Birmanie : l’ex-dirigeante Aung San Suu Kyi condamnée à trois ans de prison supplémentaires
Déjà condamnée à 17 ans de prison, l’ex-dirigeante birmane Aung San Suu Kyi a écopé ce vendredi d’une peine supplémentaire de trois ans de détention pour fraude électorale lors du scrutin de 2020 que son parti a largement remporté, a indiqué une source proche du dossier.
Âgée de 77 ans, Aung San Suu Kyi « a été condamnée à trois ans de détention assortis de travaux forcés », a précisé cette source, qui a précisé que l’ex-dirigeante était apparue au tribunal en bonne santé.
La prix Nobel de la paix est inculpée d’une multitude d’infractions par la junte au pouvoir depuis le coup d’État de février 2021, elle risque des décennies de prison à l’issue de son procès fleuve, dénoncée comme politique par la communauté internationale. Elle a déjà été condamnée à 17 ans de prison, notamment pour plusieurs faits de corruption.
Placée à l’isolement
L’armée a justifié son putsch en assurant avoir découvert plus de 11 millions d’irrégularités lors des élections législatives de novembre 2020, remportées massivement par la Ligue nationale pour la démocratie (LND). Les observateurs internationaux avaient pour leur part qualifié à l’époque ce scrutin de « globalement libre et équitable ».
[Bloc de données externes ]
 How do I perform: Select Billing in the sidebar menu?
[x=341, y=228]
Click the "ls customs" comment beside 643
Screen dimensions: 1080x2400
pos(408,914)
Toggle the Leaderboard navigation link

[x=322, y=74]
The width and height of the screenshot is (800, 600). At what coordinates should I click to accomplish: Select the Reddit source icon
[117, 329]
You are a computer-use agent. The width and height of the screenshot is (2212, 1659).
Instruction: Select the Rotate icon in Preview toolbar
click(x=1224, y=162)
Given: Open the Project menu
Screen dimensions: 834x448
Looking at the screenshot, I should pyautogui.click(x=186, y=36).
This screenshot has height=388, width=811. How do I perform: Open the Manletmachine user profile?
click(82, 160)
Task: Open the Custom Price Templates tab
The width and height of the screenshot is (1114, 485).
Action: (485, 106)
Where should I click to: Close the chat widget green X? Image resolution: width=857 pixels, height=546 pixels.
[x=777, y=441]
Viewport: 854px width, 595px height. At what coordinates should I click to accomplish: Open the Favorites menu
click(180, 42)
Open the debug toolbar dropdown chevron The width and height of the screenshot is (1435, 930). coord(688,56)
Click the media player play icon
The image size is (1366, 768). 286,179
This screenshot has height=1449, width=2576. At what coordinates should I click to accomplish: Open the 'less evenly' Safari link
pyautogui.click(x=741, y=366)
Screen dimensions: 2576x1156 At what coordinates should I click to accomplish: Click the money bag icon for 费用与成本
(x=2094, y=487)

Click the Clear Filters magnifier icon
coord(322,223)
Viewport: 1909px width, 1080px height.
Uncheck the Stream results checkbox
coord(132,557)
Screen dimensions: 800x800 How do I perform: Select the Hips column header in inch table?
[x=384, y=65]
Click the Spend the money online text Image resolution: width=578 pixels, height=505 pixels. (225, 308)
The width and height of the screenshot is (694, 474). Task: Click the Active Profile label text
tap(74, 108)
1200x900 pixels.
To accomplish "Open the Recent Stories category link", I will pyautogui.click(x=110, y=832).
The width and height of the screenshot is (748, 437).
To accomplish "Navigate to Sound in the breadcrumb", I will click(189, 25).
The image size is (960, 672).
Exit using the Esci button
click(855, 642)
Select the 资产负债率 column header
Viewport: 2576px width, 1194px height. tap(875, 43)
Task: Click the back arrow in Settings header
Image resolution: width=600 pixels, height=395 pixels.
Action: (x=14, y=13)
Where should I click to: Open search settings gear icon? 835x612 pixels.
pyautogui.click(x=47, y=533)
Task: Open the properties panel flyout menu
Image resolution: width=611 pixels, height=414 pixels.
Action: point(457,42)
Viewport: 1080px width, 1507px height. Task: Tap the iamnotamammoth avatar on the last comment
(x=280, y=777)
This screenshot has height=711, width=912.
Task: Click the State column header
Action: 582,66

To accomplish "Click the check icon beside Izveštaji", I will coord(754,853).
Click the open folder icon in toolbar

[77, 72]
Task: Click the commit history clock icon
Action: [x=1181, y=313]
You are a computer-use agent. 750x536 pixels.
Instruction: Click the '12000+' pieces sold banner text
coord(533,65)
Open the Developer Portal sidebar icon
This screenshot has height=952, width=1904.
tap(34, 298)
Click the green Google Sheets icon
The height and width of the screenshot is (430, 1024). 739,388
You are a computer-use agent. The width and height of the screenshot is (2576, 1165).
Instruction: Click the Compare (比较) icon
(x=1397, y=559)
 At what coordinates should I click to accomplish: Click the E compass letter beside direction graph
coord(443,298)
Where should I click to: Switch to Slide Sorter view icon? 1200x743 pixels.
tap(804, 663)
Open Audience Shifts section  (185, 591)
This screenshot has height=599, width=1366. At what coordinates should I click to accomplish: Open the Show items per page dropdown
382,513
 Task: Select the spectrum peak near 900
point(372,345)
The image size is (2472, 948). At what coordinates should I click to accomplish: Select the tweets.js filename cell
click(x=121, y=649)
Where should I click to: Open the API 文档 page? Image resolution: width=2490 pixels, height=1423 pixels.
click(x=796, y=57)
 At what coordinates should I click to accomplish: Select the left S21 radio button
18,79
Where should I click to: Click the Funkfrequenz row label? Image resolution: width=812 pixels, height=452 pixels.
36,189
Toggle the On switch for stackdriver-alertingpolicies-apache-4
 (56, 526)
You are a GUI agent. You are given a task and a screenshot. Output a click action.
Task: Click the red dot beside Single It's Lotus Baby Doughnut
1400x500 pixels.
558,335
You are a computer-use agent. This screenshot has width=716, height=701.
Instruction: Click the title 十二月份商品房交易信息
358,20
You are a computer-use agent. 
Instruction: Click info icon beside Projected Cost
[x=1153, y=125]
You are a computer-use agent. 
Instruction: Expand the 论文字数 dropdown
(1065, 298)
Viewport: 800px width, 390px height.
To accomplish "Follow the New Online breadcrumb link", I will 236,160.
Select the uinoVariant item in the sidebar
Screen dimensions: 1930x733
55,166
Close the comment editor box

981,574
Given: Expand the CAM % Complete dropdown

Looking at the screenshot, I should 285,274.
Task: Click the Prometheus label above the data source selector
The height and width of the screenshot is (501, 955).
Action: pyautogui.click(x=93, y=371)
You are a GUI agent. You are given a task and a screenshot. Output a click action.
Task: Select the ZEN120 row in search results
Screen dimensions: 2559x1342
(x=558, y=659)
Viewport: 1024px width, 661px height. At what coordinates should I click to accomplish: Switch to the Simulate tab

Aung San Suu Kyi a été placée à l’isolement dans une prison de Naypyidaw fin juin. Son procès, qui a débuté il y a un plus d’un an, se poursuit dans l’enceinte de ce centre pénitentiaire. Ce dernier se tient à huis clos, ses avocats ayant interdiction de parler à la presse et aux organisations internationales. Elle a été condamnée mi-août à six ans de prison en vertu de la loi anti-corruption.
Acharnement judiciaire
Aung San Suu Kyi avait été auparavant reconnue coupable d’importation et possession illégale de talkies-walkies, violation des restrictions liées au coronavirus, incitation aux troubles publics, et d’avoir perçu des pots-de-vin.
De nombreuses voix dénoncent un acharnement judiciaire qui serait motivé par des considérations politiques : mettre en touche de manière définitive la fille du héros de l’indépendance et grande gagnante des élections de 2015 et de 2020.
La junte, qui promet un nouveau scrutin pour l’été 2023, a assuré en août qu’elle était prête à ouvrir des négociations avec Aung San Suu Kyi une fois son procès terminé.L’ex-dirigeante reste une figure populaire en Birmanie, même si son image internationale a été écornée par son incapacité à défendre la minorité musulmane des Rohingyas, victimes d’exactions de l’armée en 2016 et 2017.
Le putsch a fait plonger le pays dans le chaos. Près de 2100 civils ont été tués par les forces de sécurité et plus de 15.000 arrêtés, d’après une ONG locale.